- Work instruction
Among the entries that follow, the required portion opens with the line containing "Task: Click the orange Contact Us button" and closes with the line containing "Select the pink-red". Give that portion again exactly, and nothing else.
————
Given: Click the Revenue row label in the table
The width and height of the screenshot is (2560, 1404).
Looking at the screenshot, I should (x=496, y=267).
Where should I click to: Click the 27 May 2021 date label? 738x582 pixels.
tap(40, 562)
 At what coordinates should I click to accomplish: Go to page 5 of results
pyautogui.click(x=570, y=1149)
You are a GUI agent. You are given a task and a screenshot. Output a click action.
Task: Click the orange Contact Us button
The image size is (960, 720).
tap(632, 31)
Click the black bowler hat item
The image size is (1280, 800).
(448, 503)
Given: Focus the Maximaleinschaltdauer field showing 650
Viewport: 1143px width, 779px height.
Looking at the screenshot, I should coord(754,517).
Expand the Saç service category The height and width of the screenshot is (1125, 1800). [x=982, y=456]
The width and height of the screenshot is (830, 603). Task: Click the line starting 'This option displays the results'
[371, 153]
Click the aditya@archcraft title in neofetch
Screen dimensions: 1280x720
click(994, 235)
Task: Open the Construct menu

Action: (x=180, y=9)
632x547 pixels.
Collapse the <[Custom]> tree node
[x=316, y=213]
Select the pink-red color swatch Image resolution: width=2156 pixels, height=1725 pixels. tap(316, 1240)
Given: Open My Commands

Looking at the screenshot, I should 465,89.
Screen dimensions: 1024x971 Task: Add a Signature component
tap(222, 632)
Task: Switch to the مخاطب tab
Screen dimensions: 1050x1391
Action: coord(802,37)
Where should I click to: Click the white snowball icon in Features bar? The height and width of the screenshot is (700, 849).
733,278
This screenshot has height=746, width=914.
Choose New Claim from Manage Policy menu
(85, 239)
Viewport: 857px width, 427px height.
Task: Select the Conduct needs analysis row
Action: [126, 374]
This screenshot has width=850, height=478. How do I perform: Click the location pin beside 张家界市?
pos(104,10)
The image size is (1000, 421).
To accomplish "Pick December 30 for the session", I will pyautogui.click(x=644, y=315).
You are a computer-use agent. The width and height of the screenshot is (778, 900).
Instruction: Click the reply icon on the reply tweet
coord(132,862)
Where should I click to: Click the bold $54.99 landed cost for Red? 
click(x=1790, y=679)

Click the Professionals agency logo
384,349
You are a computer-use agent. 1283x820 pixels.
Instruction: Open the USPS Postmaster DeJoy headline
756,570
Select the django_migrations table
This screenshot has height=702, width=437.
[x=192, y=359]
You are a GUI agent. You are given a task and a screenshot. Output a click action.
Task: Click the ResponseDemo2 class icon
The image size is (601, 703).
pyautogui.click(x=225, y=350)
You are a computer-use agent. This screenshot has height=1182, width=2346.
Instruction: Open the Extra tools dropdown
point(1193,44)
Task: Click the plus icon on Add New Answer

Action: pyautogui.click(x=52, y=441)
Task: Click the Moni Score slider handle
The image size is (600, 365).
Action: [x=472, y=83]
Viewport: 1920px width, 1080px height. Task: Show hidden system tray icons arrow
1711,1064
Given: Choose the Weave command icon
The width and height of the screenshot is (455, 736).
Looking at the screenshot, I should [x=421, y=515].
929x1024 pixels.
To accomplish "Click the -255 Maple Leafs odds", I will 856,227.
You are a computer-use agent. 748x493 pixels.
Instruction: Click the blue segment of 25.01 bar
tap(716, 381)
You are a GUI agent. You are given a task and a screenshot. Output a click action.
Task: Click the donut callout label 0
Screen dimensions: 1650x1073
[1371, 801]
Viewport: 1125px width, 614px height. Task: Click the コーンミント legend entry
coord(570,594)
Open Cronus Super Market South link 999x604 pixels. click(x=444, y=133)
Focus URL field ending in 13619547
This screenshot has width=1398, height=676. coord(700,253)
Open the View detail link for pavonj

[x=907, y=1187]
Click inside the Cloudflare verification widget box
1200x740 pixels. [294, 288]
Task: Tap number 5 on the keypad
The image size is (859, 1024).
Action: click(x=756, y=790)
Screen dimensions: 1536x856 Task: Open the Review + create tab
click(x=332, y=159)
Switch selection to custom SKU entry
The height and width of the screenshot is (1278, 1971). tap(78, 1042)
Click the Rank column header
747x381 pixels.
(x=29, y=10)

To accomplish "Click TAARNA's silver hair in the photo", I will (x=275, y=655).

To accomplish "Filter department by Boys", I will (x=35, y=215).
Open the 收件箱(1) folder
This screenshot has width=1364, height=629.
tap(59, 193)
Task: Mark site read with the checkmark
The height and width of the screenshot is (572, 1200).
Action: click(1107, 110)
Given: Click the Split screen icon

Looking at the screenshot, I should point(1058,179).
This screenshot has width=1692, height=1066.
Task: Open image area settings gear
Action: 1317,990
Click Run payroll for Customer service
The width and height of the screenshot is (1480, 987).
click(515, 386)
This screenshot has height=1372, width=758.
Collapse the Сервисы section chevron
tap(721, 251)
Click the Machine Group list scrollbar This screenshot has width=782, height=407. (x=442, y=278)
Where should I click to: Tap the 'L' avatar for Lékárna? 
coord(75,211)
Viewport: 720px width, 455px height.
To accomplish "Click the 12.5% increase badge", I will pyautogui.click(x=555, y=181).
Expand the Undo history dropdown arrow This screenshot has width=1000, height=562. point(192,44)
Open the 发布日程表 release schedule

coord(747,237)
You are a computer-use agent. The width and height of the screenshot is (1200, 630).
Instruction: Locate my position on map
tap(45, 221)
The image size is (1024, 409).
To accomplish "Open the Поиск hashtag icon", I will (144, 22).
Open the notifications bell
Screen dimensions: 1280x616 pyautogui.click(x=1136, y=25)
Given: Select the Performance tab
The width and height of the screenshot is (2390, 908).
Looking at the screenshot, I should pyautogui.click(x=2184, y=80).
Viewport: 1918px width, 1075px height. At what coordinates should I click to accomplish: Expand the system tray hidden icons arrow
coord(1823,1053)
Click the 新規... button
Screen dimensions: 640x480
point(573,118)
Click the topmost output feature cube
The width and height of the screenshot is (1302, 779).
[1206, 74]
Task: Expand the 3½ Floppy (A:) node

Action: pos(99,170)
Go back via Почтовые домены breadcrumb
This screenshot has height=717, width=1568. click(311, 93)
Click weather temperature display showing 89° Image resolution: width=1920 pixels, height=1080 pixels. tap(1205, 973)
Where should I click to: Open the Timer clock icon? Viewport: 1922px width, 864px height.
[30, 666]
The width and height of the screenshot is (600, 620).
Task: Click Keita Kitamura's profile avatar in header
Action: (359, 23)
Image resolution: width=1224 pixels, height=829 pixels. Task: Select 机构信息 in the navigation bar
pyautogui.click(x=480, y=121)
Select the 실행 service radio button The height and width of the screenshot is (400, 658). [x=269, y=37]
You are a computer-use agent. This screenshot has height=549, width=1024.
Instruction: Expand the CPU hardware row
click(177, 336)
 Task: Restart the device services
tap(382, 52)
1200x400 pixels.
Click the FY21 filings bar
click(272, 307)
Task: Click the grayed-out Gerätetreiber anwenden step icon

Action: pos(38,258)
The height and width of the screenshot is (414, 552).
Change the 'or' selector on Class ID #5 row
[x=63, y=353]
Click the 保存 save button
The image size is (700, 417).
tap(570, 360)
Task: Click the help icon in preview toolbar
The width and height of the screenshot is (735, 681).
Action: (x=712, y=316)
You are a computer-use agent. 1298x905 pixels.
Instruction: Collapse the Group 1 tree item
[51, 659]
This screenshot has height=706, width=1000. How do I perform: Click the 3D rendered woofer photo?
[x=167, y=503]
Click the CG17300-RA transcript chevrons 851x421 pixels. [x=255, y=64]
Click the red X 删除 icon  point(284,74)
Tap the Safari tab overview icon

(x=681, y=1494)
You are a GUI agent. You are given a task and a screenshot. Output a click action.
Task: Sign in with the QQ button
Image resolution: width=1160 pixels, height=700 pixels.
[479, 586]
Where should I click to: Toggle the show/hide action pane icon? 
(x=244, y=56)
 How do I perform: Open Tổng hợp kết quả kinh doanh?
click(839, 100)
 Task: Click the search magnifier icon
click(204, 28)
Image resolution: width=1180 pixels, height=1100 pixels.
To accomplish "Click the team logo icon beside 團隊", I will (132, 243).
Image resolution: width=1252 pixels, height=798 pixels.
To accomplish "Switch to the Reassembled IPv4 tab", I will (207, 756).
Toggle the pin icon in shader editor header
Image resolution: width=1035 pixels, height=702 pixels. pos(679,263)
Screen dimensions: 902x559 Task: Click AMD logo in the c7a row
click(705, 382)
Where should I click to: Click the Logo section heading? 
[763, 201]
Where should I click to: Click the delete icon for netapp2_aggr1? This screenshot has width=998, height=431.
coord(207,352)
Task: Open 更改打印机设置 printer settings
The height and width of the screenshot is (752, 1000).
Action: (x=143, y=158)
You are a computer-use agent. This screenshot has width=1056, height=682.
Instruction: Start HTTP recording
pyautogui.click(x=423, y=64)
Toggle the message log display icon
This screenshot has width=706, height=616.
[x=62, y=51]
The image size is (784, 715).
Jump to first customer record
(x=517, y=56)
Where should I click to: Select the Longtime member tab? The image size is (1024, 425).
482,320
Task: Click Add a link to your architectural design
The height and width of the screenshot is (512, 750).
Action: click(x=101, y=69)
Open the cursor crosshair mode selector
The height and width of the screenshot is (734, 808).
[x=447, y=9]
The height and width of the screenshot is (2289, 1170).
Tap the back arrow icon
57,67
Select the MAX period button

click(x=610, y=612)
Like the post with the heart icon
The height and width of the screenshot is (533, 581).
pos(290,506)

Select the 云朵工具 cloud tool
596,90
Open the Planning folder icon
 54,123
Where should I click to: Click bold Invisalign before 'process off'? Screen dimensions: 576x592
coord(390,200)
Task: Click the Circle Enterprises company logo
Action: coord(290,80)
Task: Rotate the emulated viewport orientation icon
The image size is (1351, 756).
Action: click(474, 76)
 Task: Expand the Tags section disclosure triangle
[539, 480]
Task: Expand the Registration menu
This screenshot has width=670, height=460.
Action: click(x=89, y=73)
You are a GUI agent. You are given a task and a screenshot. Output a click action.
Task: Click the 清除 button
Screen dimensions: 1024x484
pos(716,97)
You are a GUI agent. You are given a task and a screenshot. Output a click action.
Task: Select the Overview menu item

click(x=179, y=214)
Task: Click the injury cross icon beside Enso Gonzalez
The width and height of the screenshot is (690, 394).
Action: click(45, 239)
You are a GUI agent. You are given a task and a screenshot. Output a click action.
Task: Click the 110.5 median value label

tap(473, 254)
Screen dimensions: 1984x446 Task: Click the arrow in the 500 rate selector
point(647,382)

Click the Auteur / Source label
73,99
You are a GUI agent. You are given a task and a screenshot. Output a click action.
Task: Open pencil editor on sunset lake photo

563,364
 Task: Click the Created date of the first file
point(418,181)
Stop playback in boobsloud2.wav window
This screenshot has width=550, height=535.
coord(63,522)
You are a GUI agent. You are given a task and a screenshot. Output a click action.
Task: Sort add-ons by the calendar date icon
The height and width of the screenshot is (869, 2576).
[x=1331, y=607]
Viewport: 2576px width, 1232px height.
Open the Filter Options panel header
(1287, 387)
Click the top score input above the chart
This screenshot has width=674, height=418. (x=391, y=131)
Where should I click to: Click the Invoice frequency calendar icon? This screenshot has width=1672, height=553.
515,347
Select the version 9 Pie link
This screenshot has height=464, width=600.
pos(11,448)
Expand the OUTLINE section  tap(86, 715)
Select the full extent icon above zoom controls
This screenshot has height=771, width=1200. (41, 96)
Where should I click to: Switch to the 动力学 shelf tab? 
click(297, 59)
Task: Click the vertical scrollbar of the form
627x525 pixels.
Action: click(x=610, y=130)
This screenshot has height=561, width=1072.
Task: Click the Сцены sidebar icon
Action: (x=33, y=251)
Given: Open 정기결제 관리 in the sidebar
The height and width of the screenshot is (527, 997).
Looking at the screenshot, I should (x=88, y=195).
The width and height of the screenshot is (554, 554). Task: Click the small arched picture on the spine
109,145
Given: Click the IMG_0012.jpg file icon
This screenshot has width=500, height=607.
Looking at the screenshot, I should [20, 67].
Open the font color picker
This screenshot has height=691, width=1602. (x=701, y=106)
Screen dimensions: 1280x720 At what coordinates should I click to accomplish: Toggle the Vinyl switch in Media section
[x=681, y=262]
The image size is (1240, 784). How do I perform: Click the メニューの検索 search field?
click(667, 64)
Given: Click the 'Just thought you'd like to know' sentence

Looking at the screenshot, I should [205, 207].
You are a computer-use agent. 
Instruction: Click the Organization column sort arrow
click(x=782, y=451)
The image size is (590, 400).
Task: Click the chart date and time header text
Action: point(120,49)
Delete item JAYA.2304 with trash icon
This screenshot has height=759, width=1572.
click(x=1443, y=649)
————
- The answer
Task: Click the orange Contact Us button
The image size is (960, 720).
tap(632, 31)
Click the black bowler hat item
The image size is (1280, 800).
(448, 503)
Given: Focus the Maximaleinschaltdauer field showing 650
Viewport: 1143px width, 779px height.
Looking at the screenshot, I should coord(754,517).
Expand the Saç service category The height and width of the screenshot is (1125, 1800). [x=982, y=456]
The width and height of the screenshot is (830, 603). Task: Click the line starting 'This option displays the results'
[371, 153]
Click the aditya@archcraft title in neofetch
Screen dimensions: 1280x720
click(994, 235)
Task: Open the Construct menu

Action: (x=180, y=9)
632x547 pixels.
Collapse the <[Custom]> tree node
[x=316, y=213]
Select the pink-red color swatch Image resolution: width=2156 pixels, height=1725 pixels. tap(316, 1240)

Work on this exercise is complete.